J’aimerais bien de connaître un peu la botanique ; c’est une étude charmante à la campagne, toute pleine de jouissances. On se lie avec la nature, avec les herbes, les fleurs, les mousses qu’on peut appeler par leur nom. Étudie la botanique, Maurice, tu me l’apprendras. Ce serait bien facile avec une Flore. Mais quand seras-tu ici au printemps ? Tu n’y viens que tard ; ce n’est pas lorsque l’hiver a fauché toute la beauté de la nature (suivant l’expression de notre ami, saint François de Sales) qu’on peut se mettre à botaniser : plus de fleurs alors, et ce sont les fleurs qui m’intéressent parce qu’elles sont si jolies sur ces tapis verts. J’aimerais de connaître leur famille, leurs goûts, quels papillons elles aiment, les gouttes de rosée qu’il leur faut, leurs propriétés pour m’en servir au besoin. Les fleurs servent aux malades. Dieu fait ses dons à tant de fins ! Tout est plein pour nous d’une merveilleuse bonté ; vois la rose qui, après avoir donné du miel à l’abeille, un baume à l’air, nous offre encore une eau si douce pour les yeux malades. Je me souviens de t’en avoir mis des compresses quand tu étais petit. Nous faisons tous les ans des fioles de cette eau qu’on vient nous demander.

Mais j’ai dit que c’était un jour à écrire. Qu’écrire ? Je n’en sais rien, je sens que j’écrirais. Si j’avais un plan, un cadre fait, je le remplirais tous les jours un peu, et cela me ferait du bien. Le trop-plein fait torrent parfois, il vaut mieux lui ouvrir passage. Je n’épanche guère qu’ici, et peu parce que… le papier vole. Qui sait quand je le lance vers Paris où il peut tomber ? Aussi m’arrive-t-il d’effacer quand je relis ; tu l’auras vu dans le dernier cahier. Il était question d’E***, je m’étais laissée aller à de trop vives peintures, et même fausses, je l’ai vu depuis par ses lettres. C’est une bonté passionnée, sans rancune, sans amertume, candide dans ses torts, une enfant avec un cœur de feu. Je vois ceci comme bien étonnant, comme venant de Dieu, et je m’attache à l’âme qu’il m’a confiée, qui me dit : « Aimez-moi, aidez-moi à aller au ciel. » Oh ! je lui aiderai de mon mieux, je l’aimerai toujours, car l’amitié sainte n’est qu’un écoulement de la charité qui ne meurt pas.

Le rossignol d’hier soir a chanté toute la journée. Quel gosier ! s’il était anglais, je dirais qu’il avait fait un pari.


Le 19. — Trois lettres et l’arrivée d’Éliza. C’est Louise, Marie et Euphrasie qui nous écrivent. Cette pauvre Euphrasie si triste, si désolée de la mort de sa chère tante, me fait compassion. Cœur si bon, si ardent, si tendre, qu’elle va souffrir à présent ! Lili lui remplaçait sa mère.

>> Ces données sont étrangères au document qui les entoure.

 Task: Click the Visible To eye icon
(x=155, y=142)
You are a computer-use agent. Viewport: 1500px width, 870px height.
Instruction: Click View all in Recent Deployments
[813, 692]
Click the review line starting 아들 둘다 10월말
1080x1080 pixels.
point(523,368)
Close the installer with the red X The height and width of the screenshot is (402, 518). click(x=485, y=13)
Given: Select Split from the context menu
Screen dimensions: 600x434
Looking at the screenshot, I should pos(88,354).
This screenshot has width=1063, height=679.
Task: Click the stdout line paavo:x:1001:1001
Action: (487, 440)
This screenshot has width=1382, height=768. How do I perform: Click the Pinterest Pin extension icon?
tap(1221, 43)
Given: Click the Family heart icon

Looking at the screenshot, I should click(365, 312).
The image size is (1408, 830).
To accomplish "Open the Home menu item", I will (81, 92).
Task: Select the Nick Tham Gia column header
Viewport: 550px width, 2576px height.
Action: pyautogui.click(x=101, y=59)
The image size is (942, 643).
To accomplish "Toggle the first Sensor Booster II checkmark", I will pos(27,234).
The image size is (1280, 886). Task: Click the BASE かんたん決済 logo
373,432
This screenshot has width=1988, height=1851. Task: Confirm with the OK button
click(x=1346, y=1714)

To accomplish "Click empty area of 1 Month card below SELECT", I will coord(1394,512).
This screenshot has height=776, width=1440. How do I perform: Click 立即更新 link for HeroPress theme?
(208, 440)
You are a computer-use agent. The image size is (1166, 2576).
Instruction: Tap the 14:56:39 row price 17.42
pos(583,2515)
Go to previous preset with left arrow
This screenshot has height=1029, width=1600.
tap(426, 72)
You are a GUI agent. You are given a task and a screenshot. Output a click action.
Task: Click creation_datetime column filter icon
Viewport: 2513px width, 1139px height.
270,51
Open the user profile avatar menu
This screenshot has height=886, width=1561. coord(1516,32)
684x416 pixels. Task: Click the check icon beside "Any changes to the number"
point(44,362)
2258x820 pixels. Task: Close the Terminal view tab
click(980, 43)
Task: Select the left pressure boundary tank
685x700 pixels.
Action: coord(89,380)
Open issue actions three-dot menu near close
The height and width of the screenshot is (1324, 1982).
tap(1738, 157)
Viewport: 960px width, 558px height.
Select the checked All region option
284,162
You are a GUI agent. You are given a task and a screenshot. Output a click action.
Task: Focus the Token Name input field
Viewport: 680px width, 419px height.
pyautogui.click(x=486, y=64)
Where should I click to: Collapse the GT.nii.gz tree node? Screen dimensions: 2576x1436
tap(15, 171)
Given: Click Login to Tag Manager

Le 24. — Un mot ce soir que j’ai le temps, que je suis seule, que je pense à toi, que c’est l’Ascension, un beau jour, un jour saint où l’âme monte, monte au ciel. Mais non, je suis bien ici, il semble qu’on ne se détache point d’écrire. On m’appelle.


Le 26. — Deux jours entre ces lignes sans t’écrire, et depuis sont venues des lettres, des nids d’oiseau, des roses sur la terrasse, sur ma table, partout. Il est venu cent choses de Gaillac ; de plus loin, la mort du prince de Talleyrand : c’était de quoi écrire ou jamais ; mais nous faisons des pèlerines avec Éliza, et le monde passerait sous notre aiguille qu’on ne la quitterait pas. Que peu de chose nous suffit ! cela m’étonne. Je n’ai pas le temps de dire pourquoi.